▶ _TASK BRIEF_:
When you find the line with "Select Index_index.html result entry" among the records below, reproduce it and each line after it exactly, ending with the line with "Task: Show the '4 others' tagged people list".

▶ _RECORDS SHOWN_:
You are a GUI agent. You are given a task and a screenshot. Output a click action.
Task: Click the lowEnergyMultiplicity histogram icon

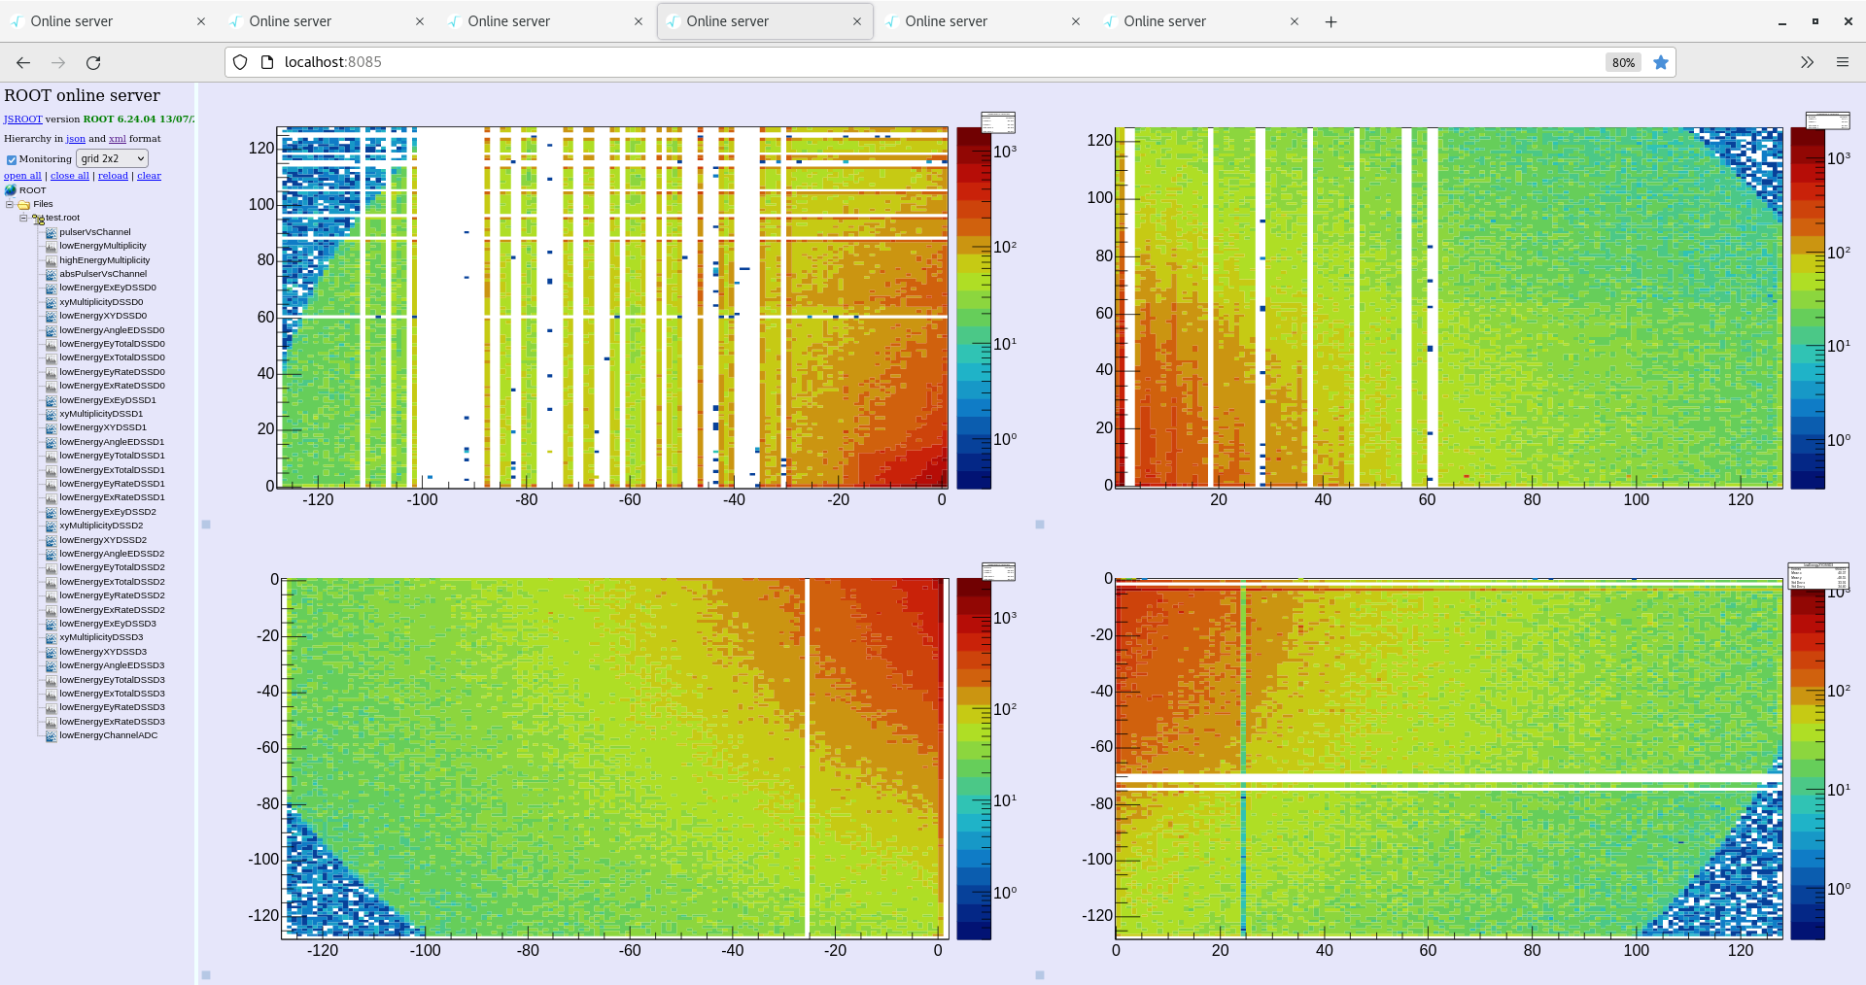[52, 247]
--
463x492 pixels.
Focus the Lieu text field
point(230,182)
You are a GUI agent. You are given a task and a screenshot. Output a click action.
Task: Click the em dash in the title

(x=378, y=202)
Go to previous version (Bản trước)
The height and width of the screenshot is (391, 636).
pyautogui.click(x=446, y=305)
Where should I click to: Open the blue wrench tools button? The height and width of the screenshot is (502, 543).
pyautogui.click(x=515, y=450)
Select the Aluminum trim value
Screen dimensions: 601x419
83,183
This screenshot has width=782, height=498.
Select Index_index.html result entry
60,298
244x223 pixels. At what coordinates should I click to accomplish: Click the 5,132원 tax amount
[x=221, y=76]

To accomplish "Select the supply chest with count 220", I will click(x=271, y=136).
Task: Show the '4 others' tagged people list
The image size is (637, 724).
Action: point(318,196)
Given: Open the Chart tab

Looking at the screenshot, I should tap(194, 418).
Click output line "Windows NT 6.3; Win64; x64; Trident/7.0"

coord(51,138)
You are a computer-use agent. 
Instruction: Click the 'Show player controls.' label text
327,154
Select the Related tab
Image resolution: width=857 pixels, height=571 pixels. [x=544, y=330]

▶ _PROBLEM SOLUTION_:
Select Index_index.html result entry
60,298
244x223 pixels. At what coordinates should I click to accomplish: Click the 5,132원 tax amount
[x=221, y=76]

To accomplish "Select the supply chest with count 220", I will click(x=271, y=136).
Task: Show the '4 others' tagged people list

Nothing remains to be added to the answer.